PROBLEM STATEMENT> Transcribe exactly the lines from the one holding "The height and" through the closing line of the entries below. Pictures stay out of the copy.

RECORDS SHOWN>
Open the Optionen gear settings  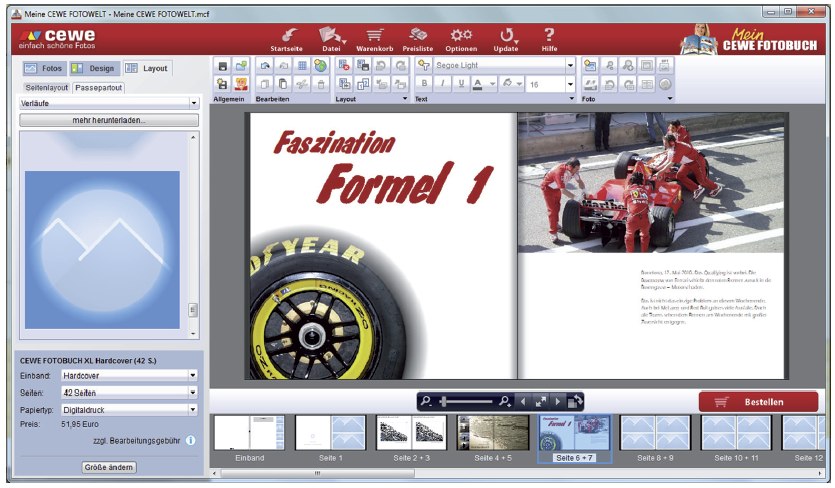pos(461,36)
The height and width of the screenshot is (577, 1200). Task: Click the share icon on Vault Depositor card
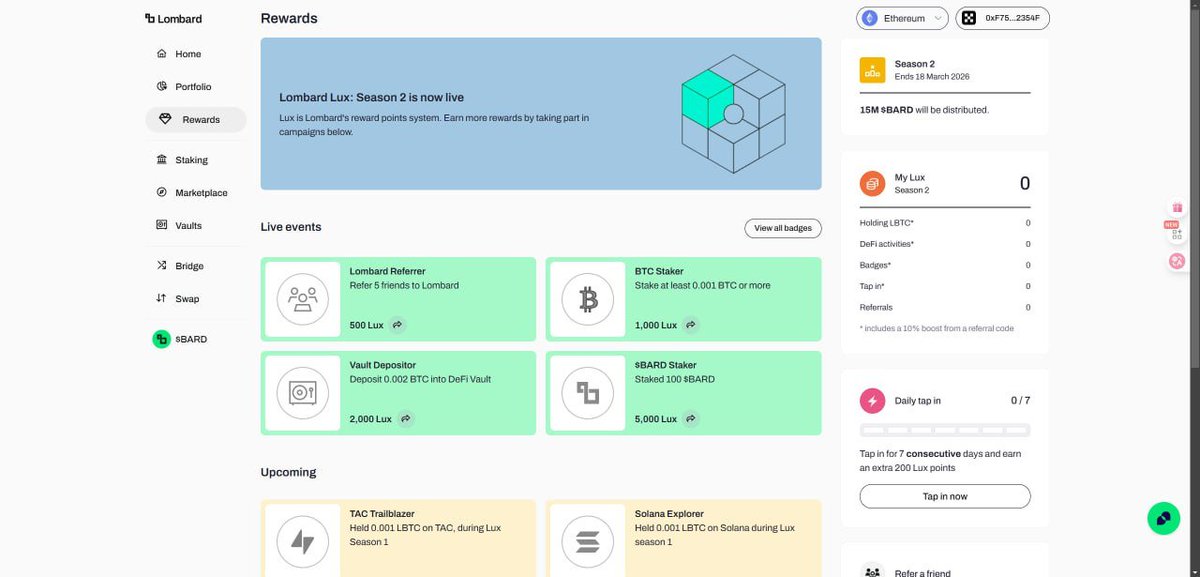[406, 419]
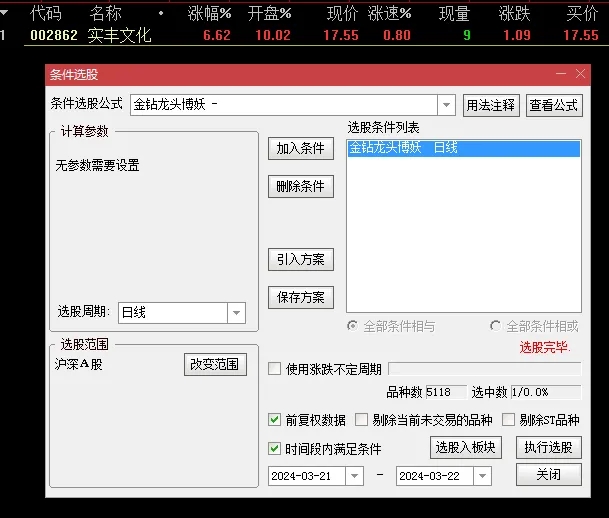Open the 条件选股公式 dropdown list
Viewport: 609px width, 518px height.
(x=446, y=105)
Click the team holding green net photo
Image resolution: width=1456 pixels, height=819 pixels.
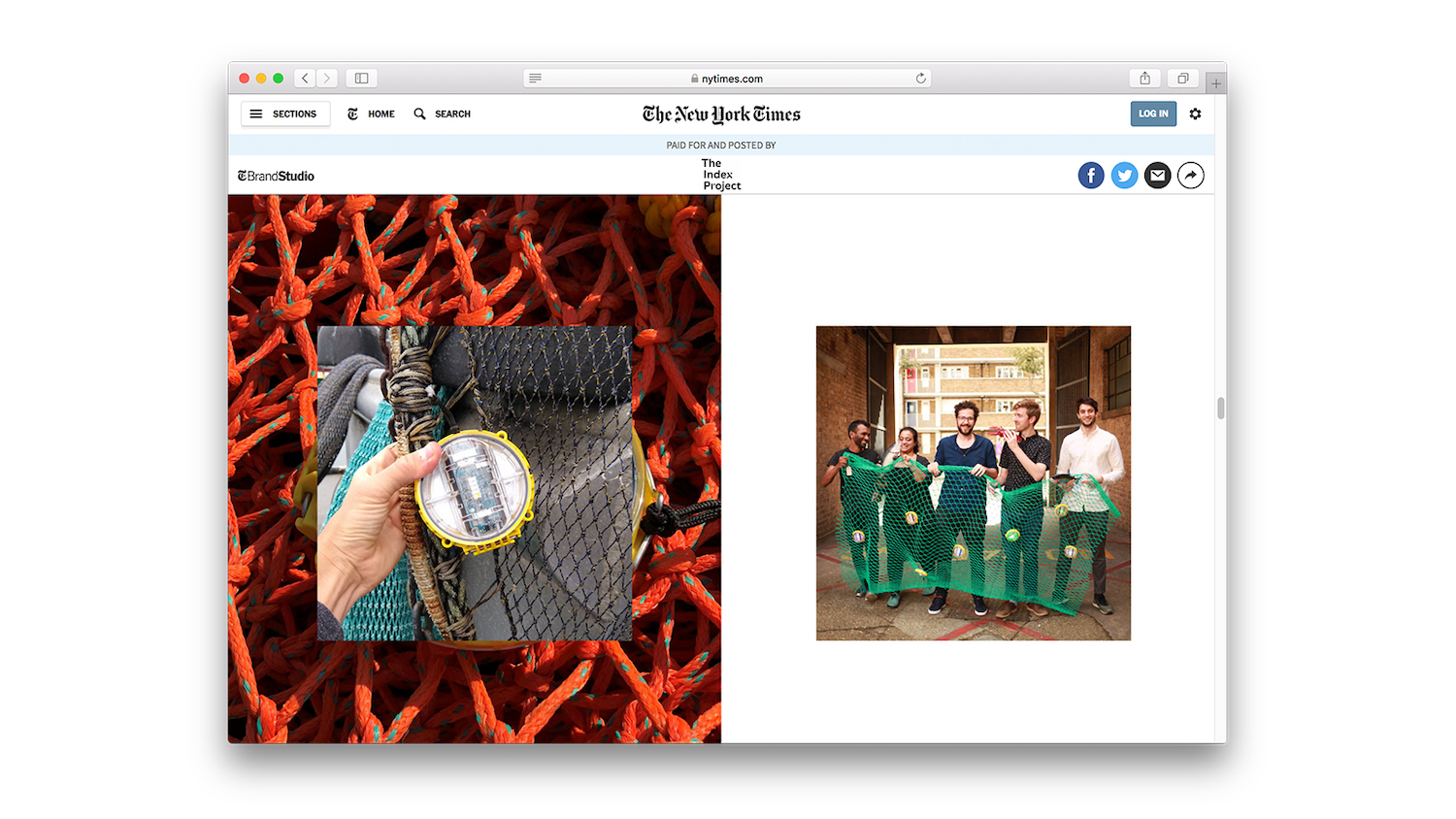973,483
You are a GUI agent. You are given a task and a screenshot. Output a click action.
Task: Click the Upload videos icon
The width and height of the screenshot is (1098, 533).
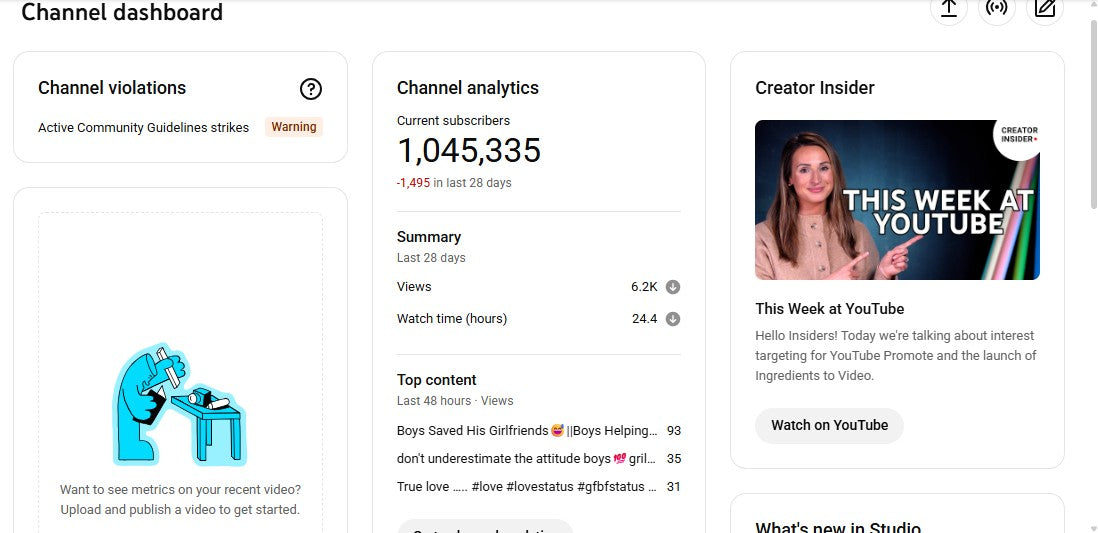pos(948,8)
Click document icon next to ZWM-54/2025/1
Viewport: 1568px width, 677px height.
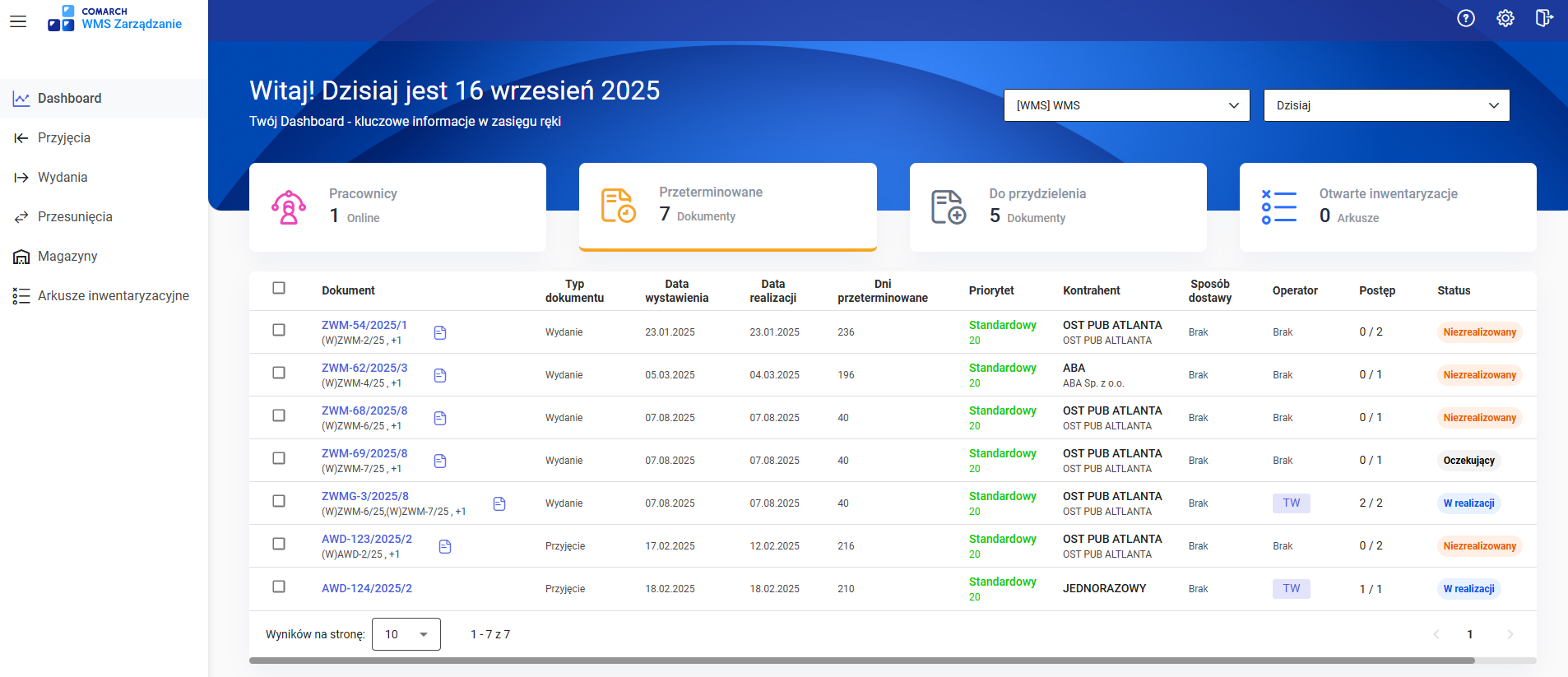coord(440,332)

ANSWER SPACE>
The height and width of the screenshot is (577, 1200). Task: Click the share icon on Vault Depositor card
[406, 419]
Open the 条件选股公式 dropdown list
Viewport: 609px width, 518px height.
(x=446, y=105)
Click the team holding green net photo
Image resolution: width=1456 pixels, height=819 pixels.
973,483
You are a GUI agent. You are given a task and a screenshot. Output a click action.
Task: Click the Upload videos icon
The width and height of the screenshot is (1098, 533).
pos(948,8)
Click document icon next to ZWM-54/2025/1
Viewport: 1568px width, 677px height.
coord(440,332)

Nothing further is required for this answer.